Integrating AI and ML in Myelodysplastic Syndrome Diagnosis: State of the Art and Future Prospects

Introduction:

Myelodysplastic syndrome (MDS) is a diverse group of hematological malignancies characterized by dysfunctional pluripotent stem cells, leading to abnormal hematopoiesis and cytopenia. Early diagnosis is crucial for improving patient outcomes. Artificial Intelligence (AI) and Machine Learning (ML) have emerged as powerful tools in healthcare for disease diagnosis and monitoring. This review aims to summarize the current state of AI application in the diagnosis of MDS, discussing various ML models, their advantages, disadvantages, and performance metrics.

Methods:

A comprehensive search strategy was developed using Medical Subject Headings (MeSH) terms and relevant keywords related to MDS and AI/ML. Pubmed, Embase, and scopus were searched, and duplicates were removed.
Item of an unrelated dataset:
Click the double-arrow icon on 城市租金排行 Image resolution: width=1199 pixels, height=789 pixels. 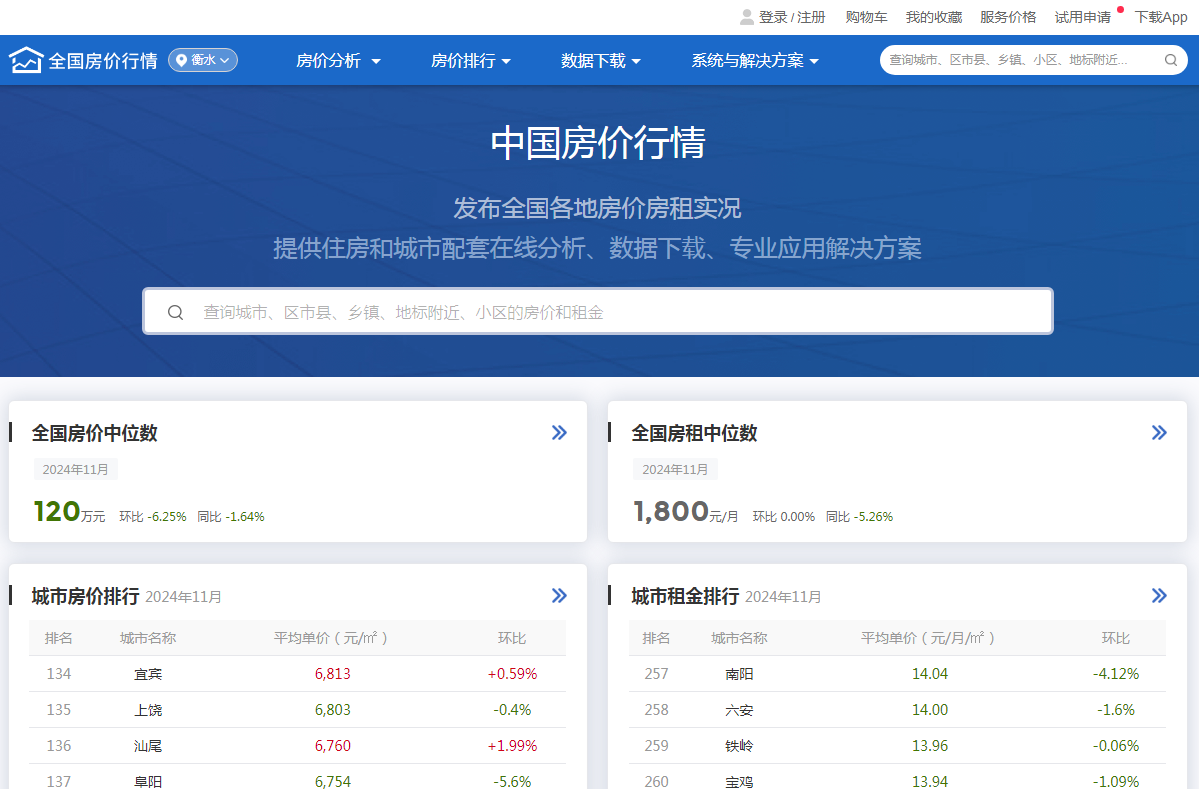[1159, 595]
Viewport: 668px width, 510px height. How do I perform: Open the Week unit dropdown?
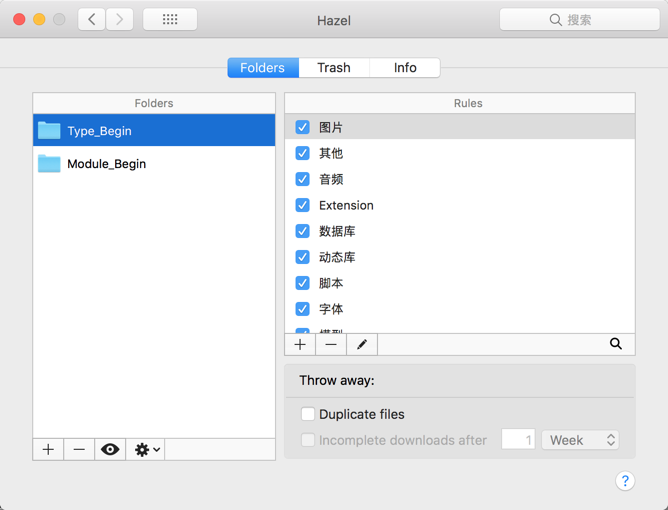click(580, 440)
Only original research articles studying ML algorithms in the diagnosis of MDS in human subjects were included. Studies on animals, reviews, non-original articles, and non-English papers were excluded. For each article, data on the area under the receiver operating curve, sensitivity, specificity, and accuracy for the best preforming model were collected.

Results:

The search yielded 313 articles, and after screening, 16 articles met the inclusion criteria. These articles were grouped based on the data utilized in the training of their models. Five articles utilized bone marrow smears for the training of their data. Their models aimed to detect dysplastic cells and blasts in bone marrow smears. The majority of these studies utilized convolutional neural network (CNN), a ML algorithm, for image recognition. One study utilized decision tree models. The AUC of these models ranged between 0.8 and 0.996. All the models were internally validated but were not externally validates. Three studies utilized peripheral blood smears for the training of their ML models. Two of these studies also utilized CNN for the detection of dysplasia and subsequent diagnosis of MDS. One study utilized CART to create a decision tree algorithm. The AUC for these models ranged between 0.982-0.99. Four studies utilized flowcytometry data from bone marrow samples for the training of their AI models. These models achieved AUC ranging between 0.935-0.97. Two of these models were both internally and externally validated, one of which was on a prospective cohort.

Conclusion:

The integration of AI and ML in MDS diagnosis holds promise for early detection and improved patient care. The reviewed studies showed encouraging results, indicating that AI-based approaches can complement traditional diagnostic methods and aid in making more informed clinical decisions especially when it comes to analysing blood/bone smears. However, many of these models need to be externally validated in large prospective cohorts to establish AI's role in routine clinical practice.